Republican ideological excess and disintegration were in clear view in Iowa. New Hampshire suggested that this would likely lead to a weakened Romney candidacy. Now, the South Carolina results raise doubts about Romney’s inevitability. This was widely discussed yesterday among media pundits of various political stripes. But I think that more importantly the results highlight the sad state of the political culture of the right. They also enrich my judgment of how the general election will look.
The competing candidates represented disintegrating components of the right. Santorum is the value conservative, appealing to the working class, what remains of the Reagan Democrats. Ron Paul is the libertarian anti-statist, as the purist appealing especially to the young. Romney is the capitalist, the Republican of big business, once identified as moderate or even liberal (Romney’s father), now identified unsteadily as conservative. And Newt Gingrich is the Republican of resentment, more expressive of anger than of a clear reasoned position.

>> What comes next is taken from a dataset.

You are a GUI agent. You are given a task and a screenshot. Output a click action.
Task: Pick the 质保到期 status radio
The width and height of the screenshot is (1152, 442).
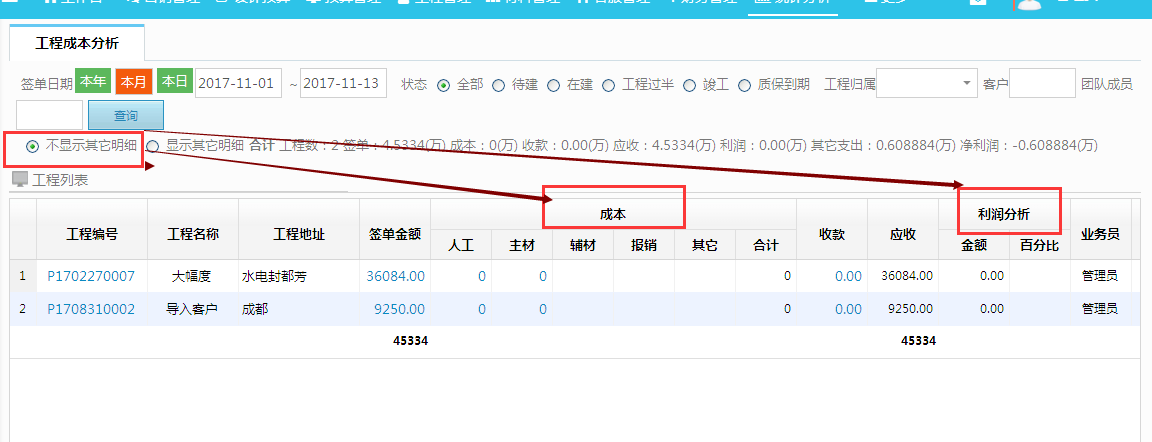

Gingrich, the demagogue, prevailed. He not so obliquely is the candidate of racist attack, as he rails against Obama as “the food stamp president.” He is the anti-elitist, denouncing the liberal media, and the Washington and New York establishments, proclaiming himself to be “the Reagan populist conservative.” Yet, Reagan created his coalition through the force of his positive personality, while Gingrich, in South Carolina, put together his primary victory with his personal negativity.
In response to my last post on the Republican primary season, Michael Corey challenged me, and Deliberately Considered readers, to take seriously Romney’s speech after he won the New Hampshire primary, to understand what Romney was presenting as the alternative to Obama’s policies. I think he misunderstood me. I recognize that Romney is presenting alternatives, as are Paul and Santorum. I welcome posts and responses explaining and supporting these positions. Wall Street, libertarian and value conservatives do have positive, but largely incompatible views. I judged, though, that the only thing that holds the Republicans together now is the emotional rejection of Obama. This was confirmed in South Carolina in the Gingrich victory.
I doubt Gingrich will be the Republican nominee, but he will have a huge effect on the 2012 general election, nonetheless. If he is the candidate, we will observe the power and limits of the grandiose, of the ideological, of the demagogic. If he is not the candidate, Romney, Rick Santorum, or perhaps someone not yet in the race, perhaps even as Gary Alan Fine hopes chosen in a brokered convention, will have to pay tribute to the demagogue and the forces he represents. And I am convinced the results are likely to be defeat for the Republicans. The election will be between fear and the common sense, and I am convinced that common sense will prevail. Call me an optimist.